_DATASET_
*** Block opens ***

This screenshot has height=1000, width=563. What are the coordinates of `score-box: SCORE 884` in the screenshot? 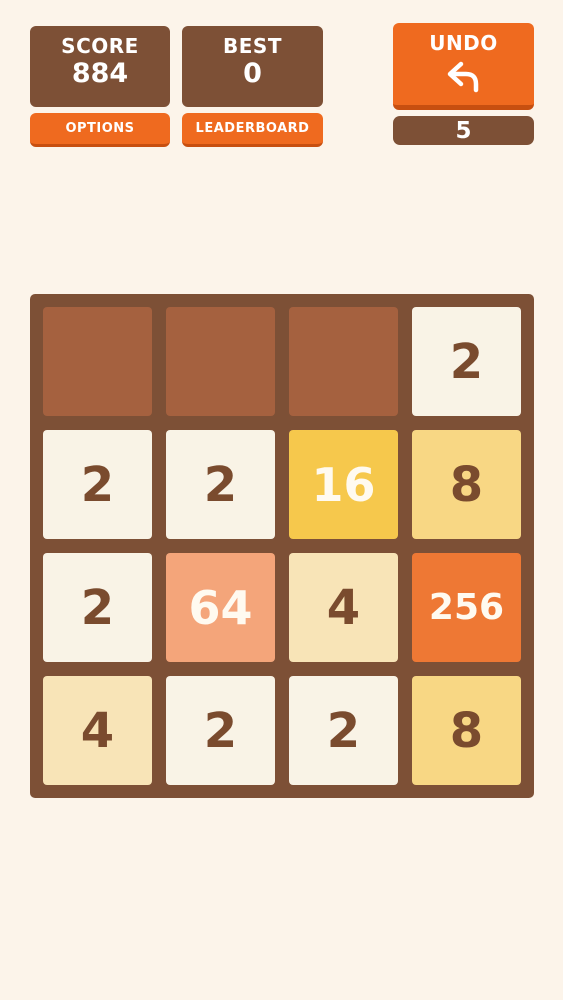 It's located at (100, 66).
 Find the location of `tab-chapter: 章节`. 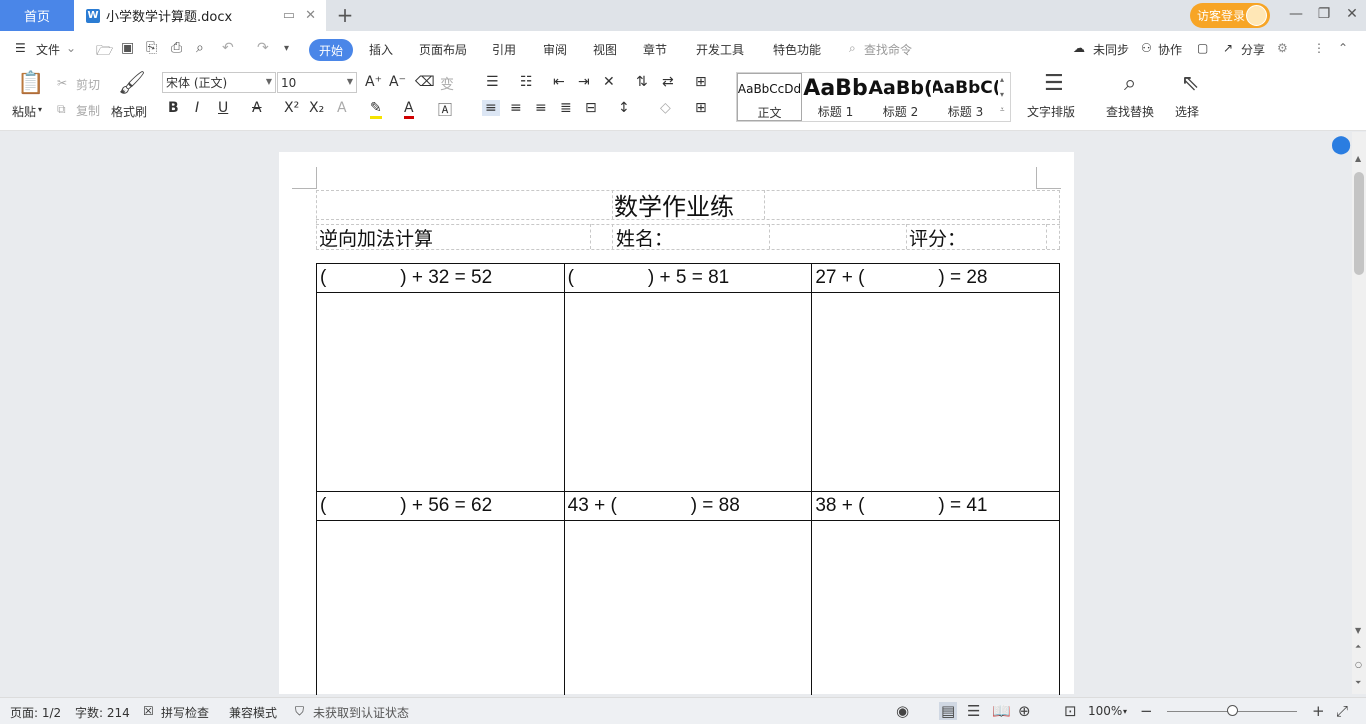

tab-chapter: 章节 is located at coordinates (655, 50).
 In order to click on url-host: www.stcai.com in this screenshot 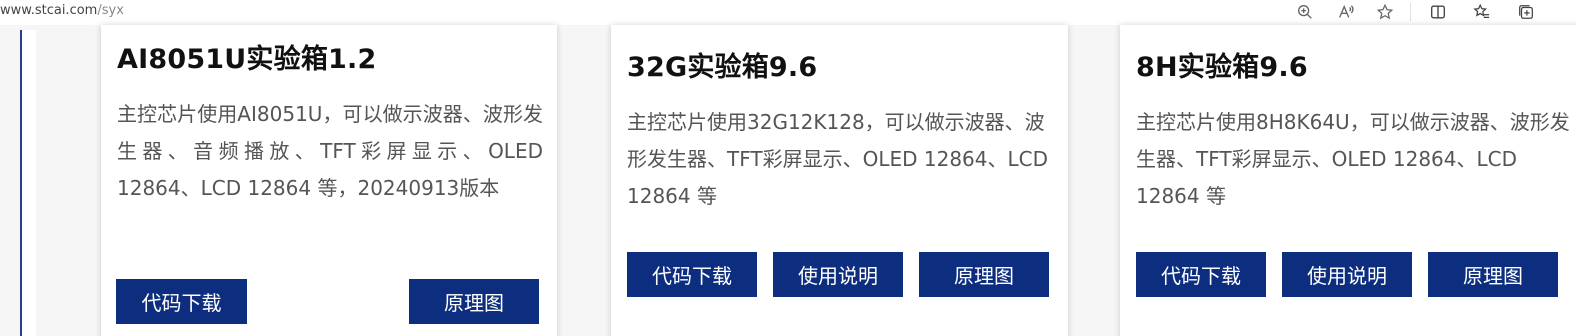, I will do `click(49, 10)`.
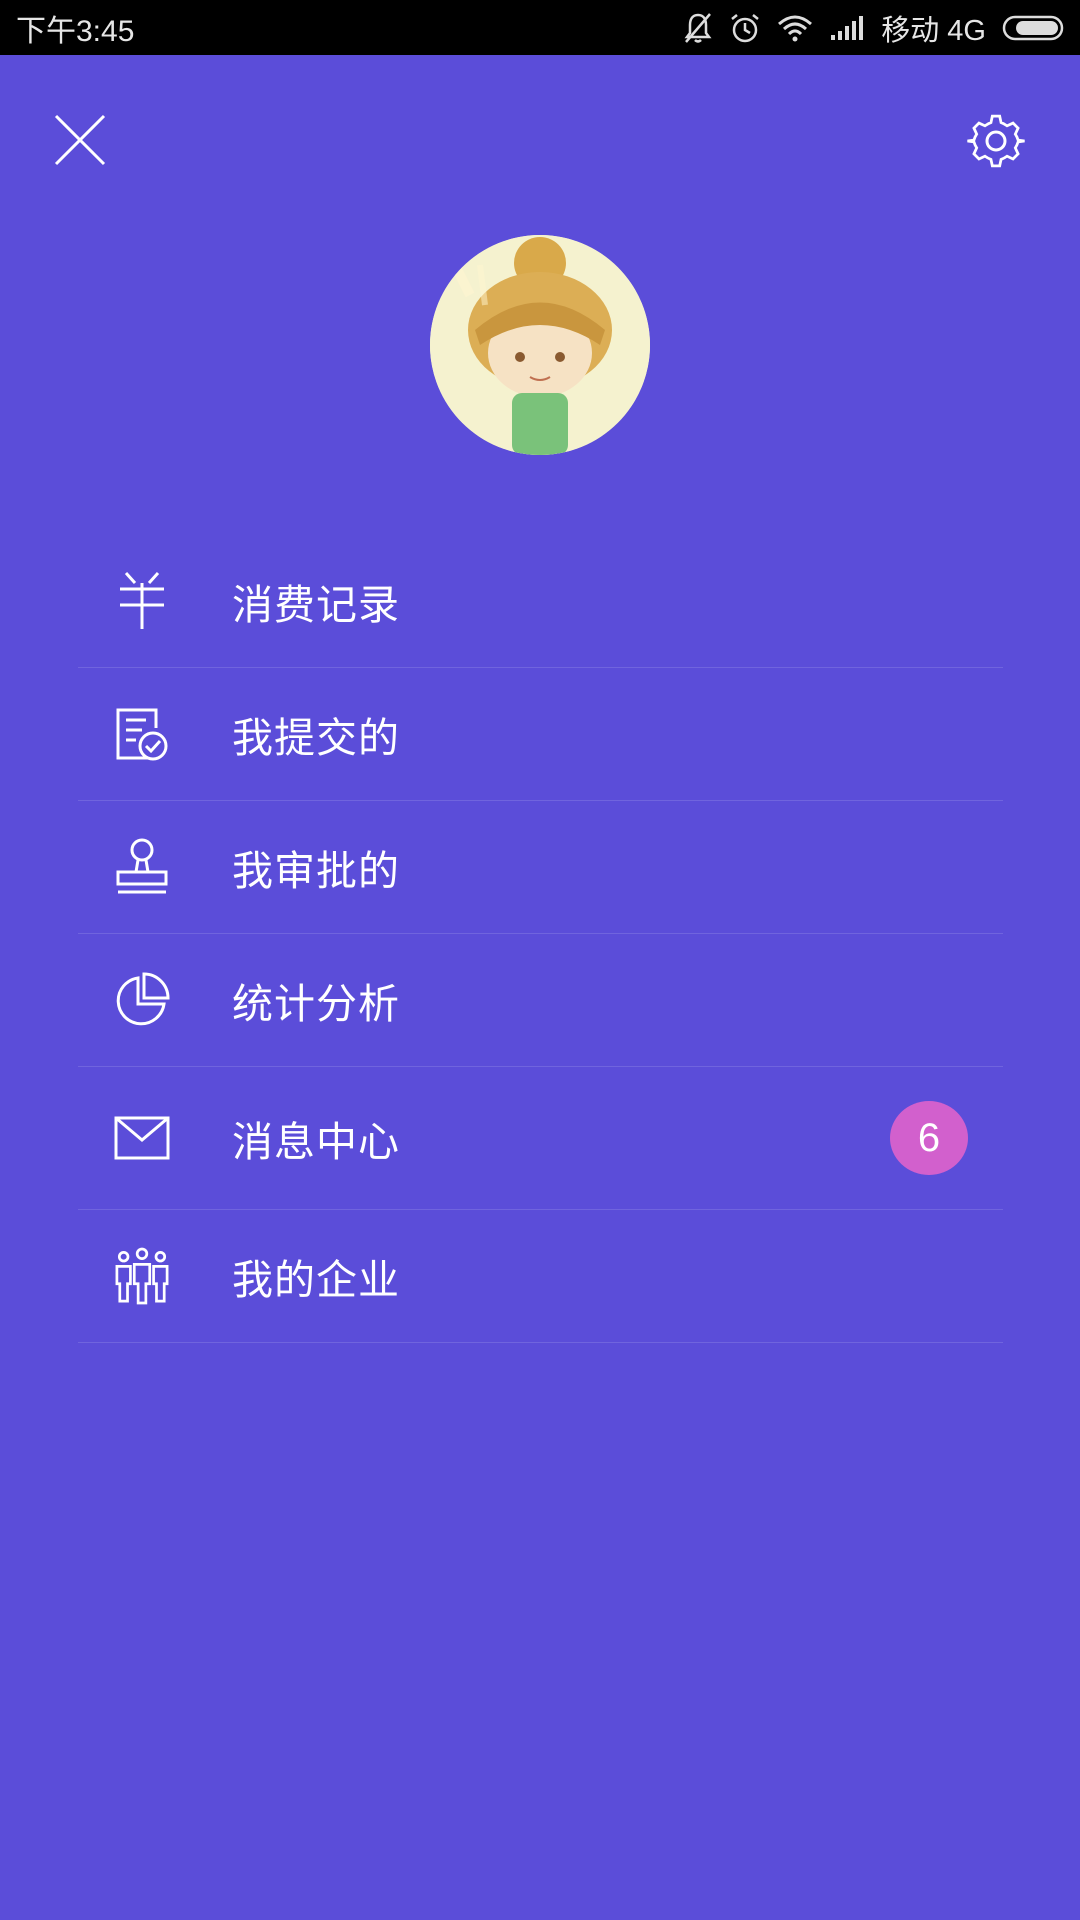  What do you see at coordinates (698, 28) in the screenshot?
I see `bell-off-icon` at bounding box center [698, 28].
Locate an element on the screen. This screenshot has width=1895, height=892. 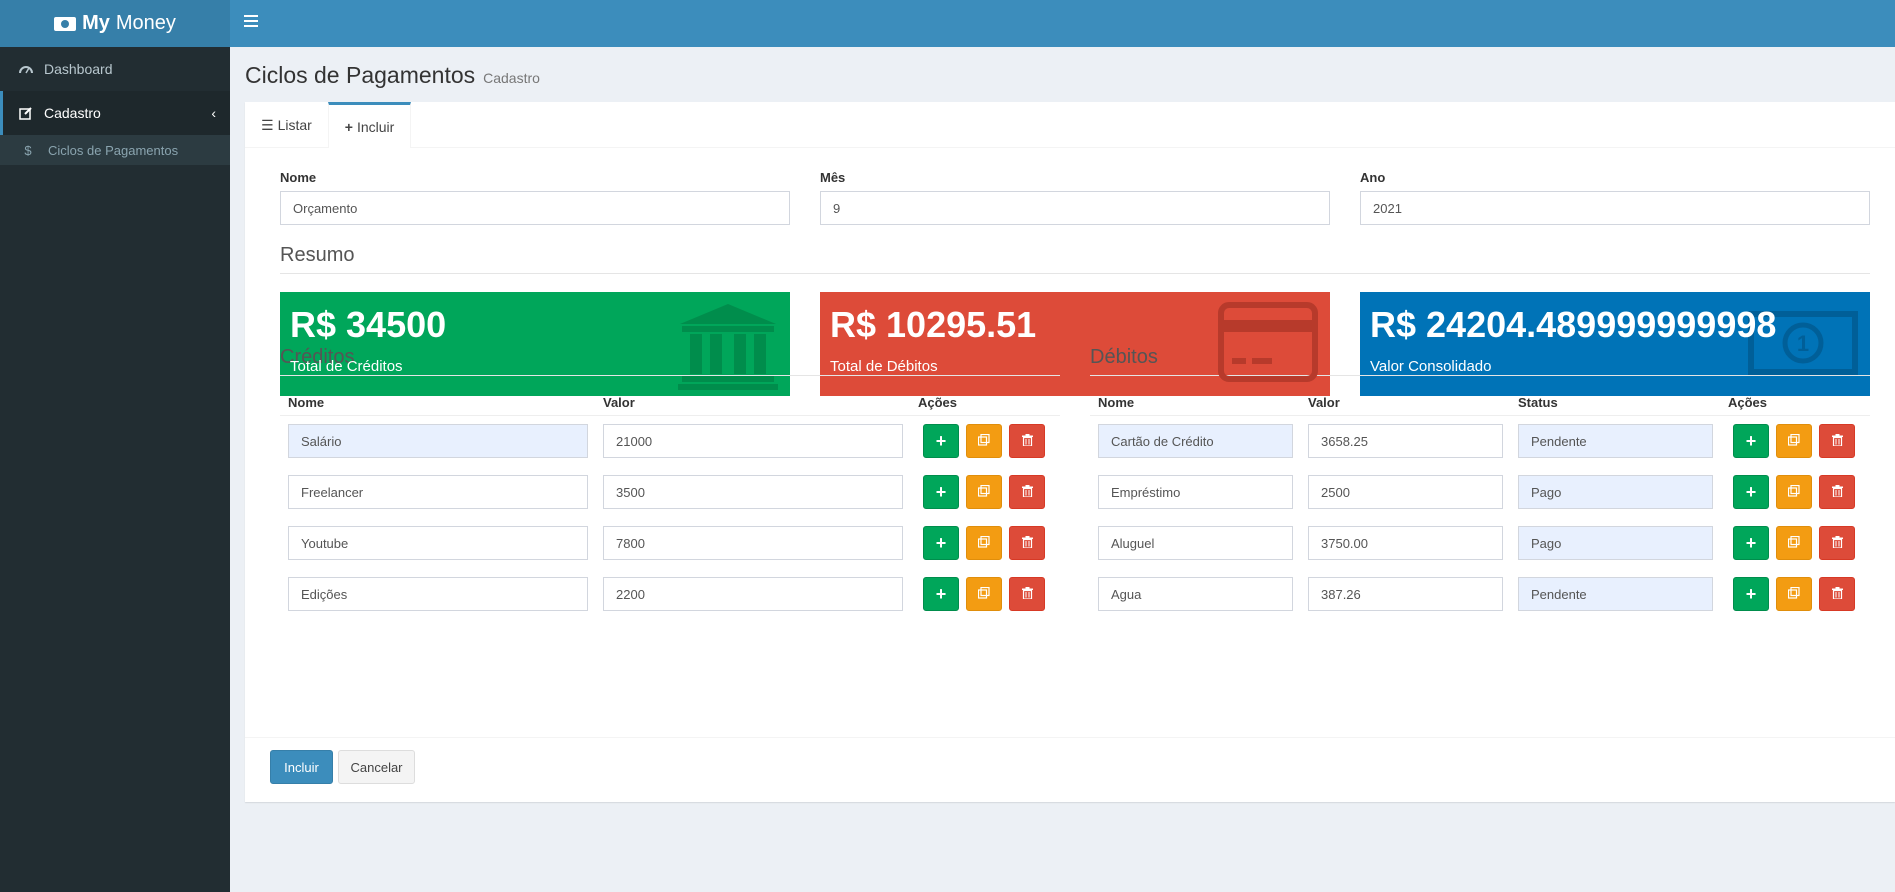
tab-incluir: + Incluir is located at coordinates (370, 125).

*** Block closes ***

_WHAT NEEDS TO BE DONE_
Recast the records from the line containing "Locate an element" through the end of the records as a two-column CSV with the columns instruction and output. Give one row per record, holding its text and its answer, with each value in a single quoted field, line breaks changed to spaces, and the pictures left out.

_SOLUTION TO THIS TASK_
instruction,output
"Locate an element on the screen. This screenshot has width=1895, height=892.","tab-incluir: + Incluir is located at coordinates (370, 125)."